Si aggrava il bilancio della crisi migratoria che ha investito Ceuta, l'enclave spagnola in Marocco presa d'assalto da decine di migliaia di persone nel tentativo di entrare in territorio europeo. Nelle ultime ore è salito a 43 il numero dei migranti morti durante le traversate verso la città autonoma, mentre il governo spagnolo accelera i rimpatri, l'Unione europea ribadisce il sostegno a Madrid e il premier Pedro Sanchez parla di un «attacco» alla sovranità territoriale della Spagna.
«Una pressione migratoria senza precedenti che potrebbe superare la crisi del maggio 2021, quando quasi diecimila persone entrarono in città in pochi giorni», scrivono i media locali. Solo nell'ultima settimana sono entrati nell'enclave migliaia di migranti, la maggior parte attraversando a nuoto la diga frangiflutti di Tarajal, in quella che fonti locali hanno descritto come una situazione «insostenibile».
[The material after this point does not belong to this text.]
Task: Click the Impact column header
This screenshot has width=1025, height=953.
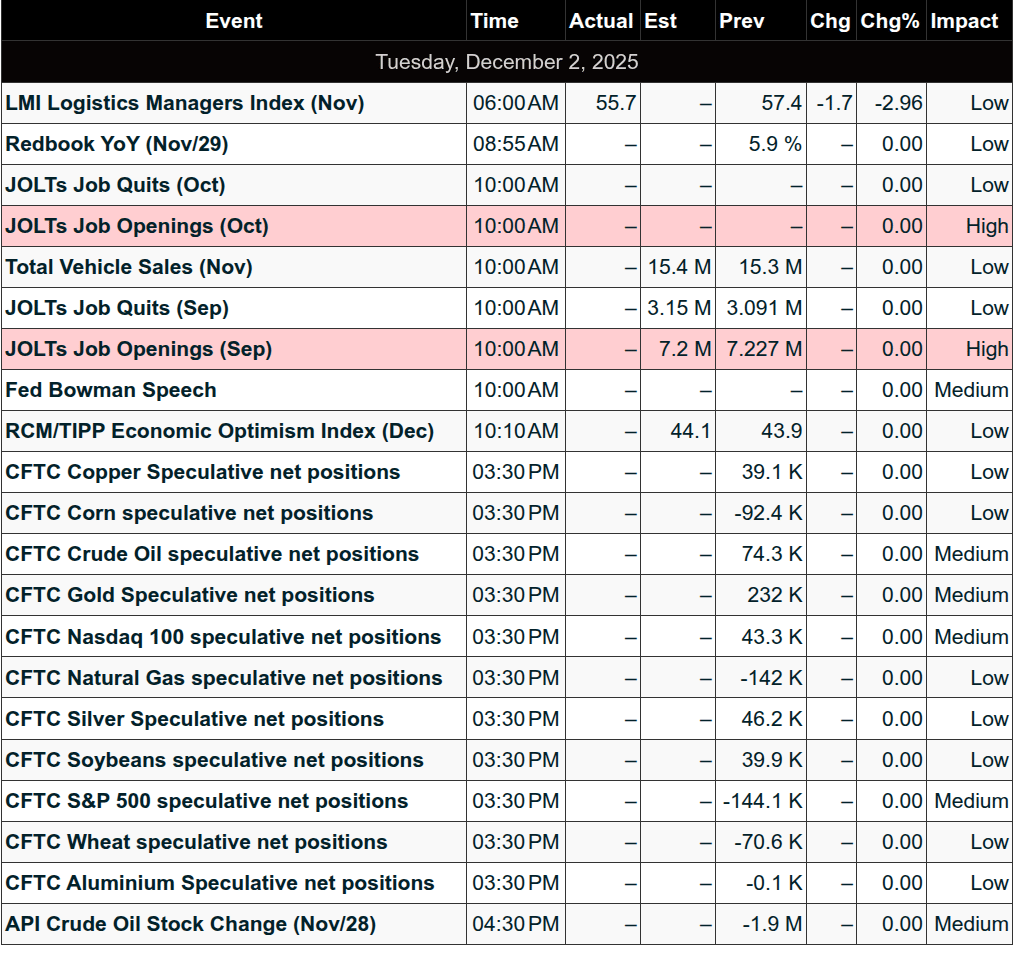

Le ultime mattine - riporta El Faro de Ceuta - sono state particolarmente critiche, con la Guardia Civil «sopraffatta, impegnata quasi ininterrottamente nel salvataggio di persone in acqua, mentre sulla costa marocchina un numero crescente di persone continua ad attendere il momento opportuno per attraversare il mare». Sul fronte operativo, oltre 25.000 migranti arrivati negli ultimi giorni a Ceuta sono già stati rimpatriati in Marocco, dall'alba di oggi fino alle ore 13.00. Lo rendono noto fonti del governo spagnolo, precisando che «le uscite da Ceuta verso il Marocco stanno procedendo a un ritmo di 150 persone al minuto».